About Our Discipline
The core of the Discipline is the handsome Botany building with its unique international herbarium. We also occupy laboratory and office space in nearby buildings, as well as the Trinity College Botanic Garden at Dartry and the Trinity East campus at Grand Canal Dock. We have important field sites for long-term ecological measurement and modelling at the Wicklow Mountains, National Parks, Killarney and Eddy covariance flux studies at the Clara and Cavemount bog complexes.
Our research is highly interdisciplinary with a global reach covering both basic and applied aspects of plant science.

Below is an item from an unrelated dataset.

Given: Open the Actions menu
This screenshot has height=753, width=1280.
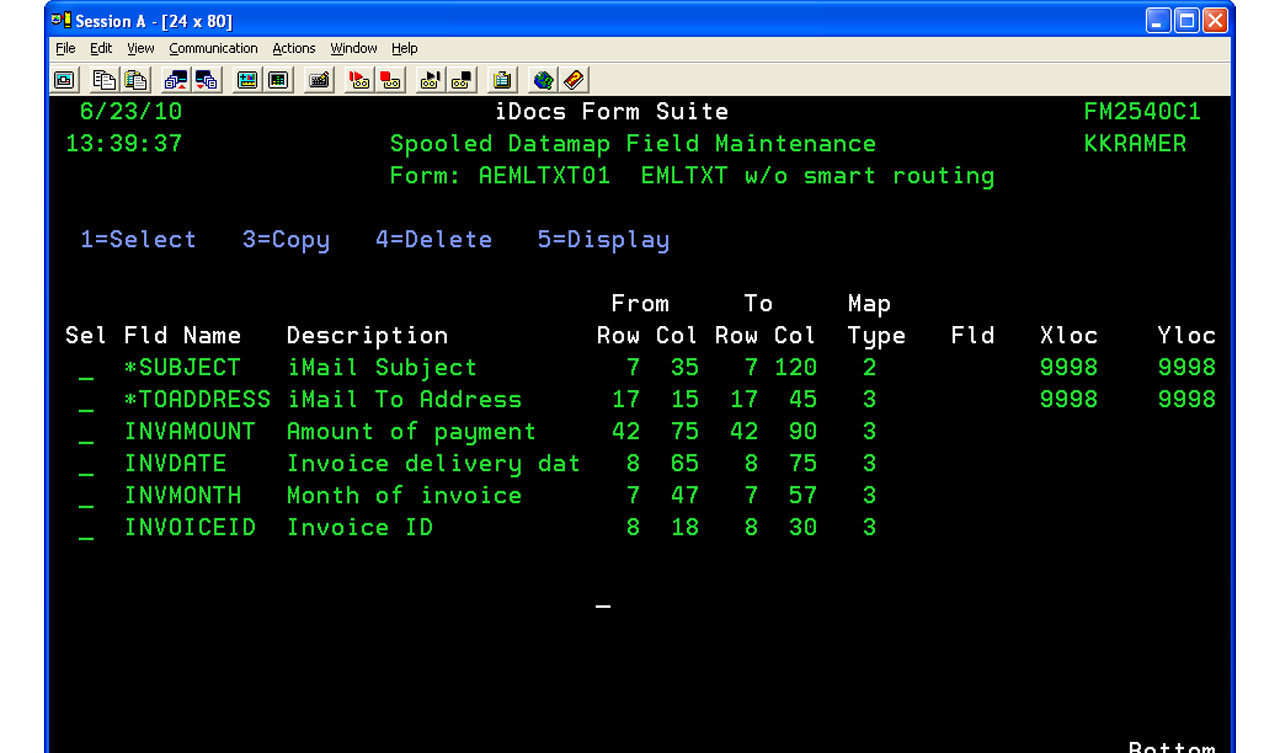Looking at the screenshot, I should click(x=294, y=48).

Examples of ongoing projects include research on:
- environmentally sustainable diets
- The role of pollinating insects in ensuring a harvest in some major crop plants
- The flux of gases in agricultural soils and their potential influences on climate change
- The discovery of plant species new to science in the forests of South-east Asia and Central America
- Measuring societal attitudes to novel urban ecosystems, peatland restoration, the evolution of fungi and plant-fungal interactions
- The evolution of plants and their atmospheric environment and the impacts of fire on Irish vegetation, over a timescale ranging from decades to millennia.
Our researchers are active in Nature+ Trinity Centre for Biodiversity & Sustainable Nature-Based Solutions, Trinity Centre for the Environment and the School of Natural Sciences.
Our research informs policy at the national and international levels and our teaching. We run two undergraduate programmes through the discipline leading to degrees in Botany and Environmental Sciences, and we co-run an integrated degree plus masters programme in Environmental Science and Engineering. We contribute to the M.Sc. programmes in Biodiversity & Conservation and in Environmental Sciences, and to other undergraduate degree programmes in the School of Natural Sciences.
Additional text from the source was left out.